“Tiffany stone" is a trade name used for a purple, blue and white gem material that can be cut and polished into beautiful beads, cabochons and tumbled stones. Geologically, Tiffany stone is a rock composed primarily of fluorite with smaller amounts of opal, calcite, dolomite, quartz, chalcedony, bertrandite and other materials. Other names used for Tiffany stone are "opalized fluorite," "ice cream stone," and "bertrandite." Last name is incorrect because bertrandite is a mineral, which only comprises a few percent of the rock known as Tiffany stone. The most appropriate name for Tiffany stone is “opal fluorite” or “opalized fluorite.”

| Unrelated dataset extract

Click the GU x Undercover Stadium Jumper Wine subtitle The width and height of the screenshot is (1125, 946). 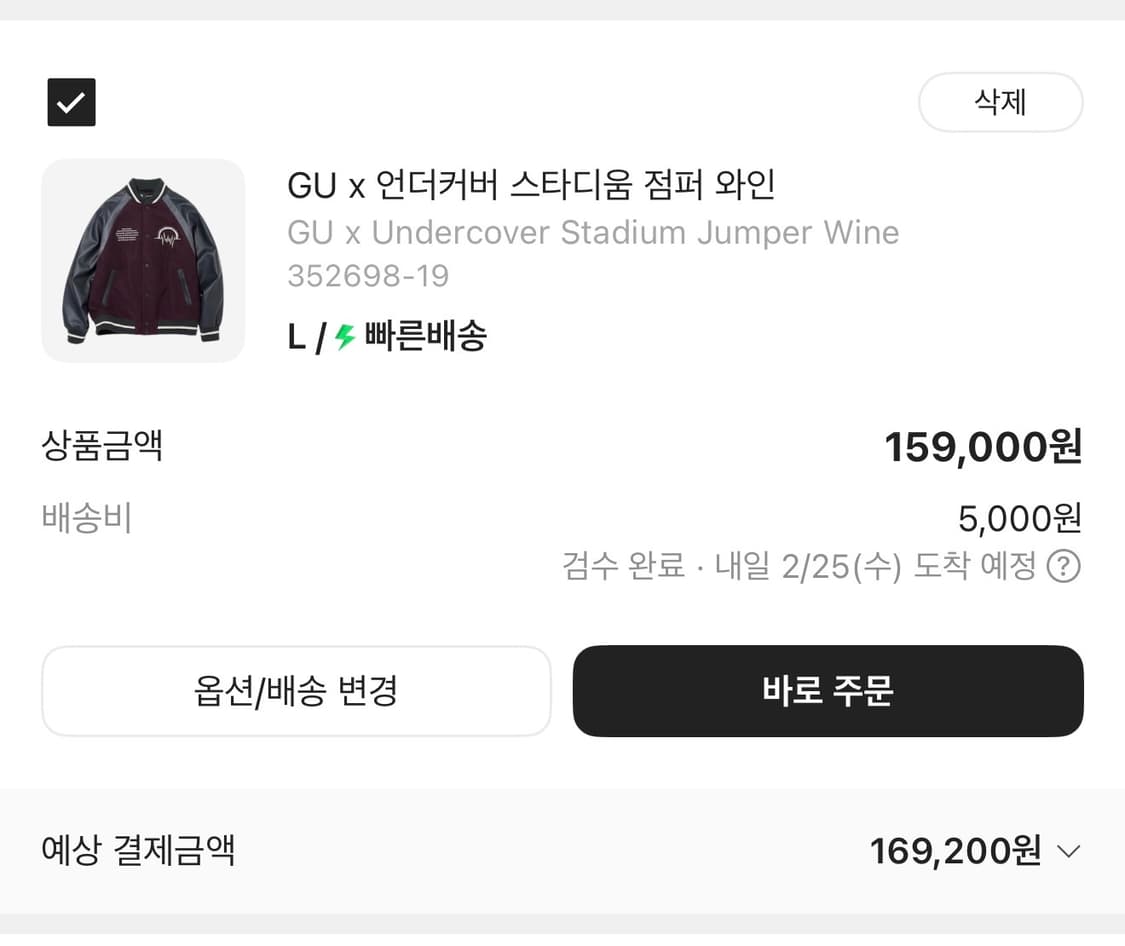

Tiffany stone is a rare material. It is mined at one location worldwide - the Brush Wellman beryllium mine, at Spor Mountain, western Utah. It occurs there as nodules that are part of the ore produced at the mine. The nodules typically contain between one and two percent beryllium by weight.
Almost all of the Tiffany stone mined at Spor Mountain is crushed and used to produce beryllium. A small amount has been carried out of the mine by employees, and a small amount has been gathered by collectors who have rarely been allowed into the mine. These are the only sources of the gem material because Brush Wellman has always been interested in producing beryllium and has not been interested in Tiffany stone.
There are numerous stories behind the name “Tiffany Stone.” Some people attribute the name to Tiffany and Company, the famous luxury goods retailer. The company has never been associated with the mine or with Tiffany stone. Others attribute the name to the daughter of a Brush Wellman employee who collected the colorful nodules brought home by her father. This story is possible, but the names of the miner or his daughter are not found in any written record.
Jewelry made with Tiffany stone is unlikely to be found in a mall jewelry store. Instead, it is most likely to be sold at a gem and mineral show, at a rock shop, or by a lapidarist at a craft show. You might also find it at an online craft marketplace such as Etsy. Some of these sellers are likely to be the same person who cut the stone and made the setting. You will rarely find that when buying diamonds, emeralds, rubies or sapphires!
Although Tiffany Stone can be very attractive, there is an important thing to consider when using in jewelry - it has a Mohs hardness of only 5 to 5 1/2. That makes it easy to scratch. That is why Tiffany Stone is best used in pendants, beads, earrings and other types of jewelry that will not be subjected to abrasion.
One thing about Tiffany Stone that will probably make you happy is its price. Even though it is very rare and quite beautiful, cabochons with beautiful color, pattern and size can usually be purchased for $150 or less. It looks great in silver and that allows getting you the whole piece not too expensive.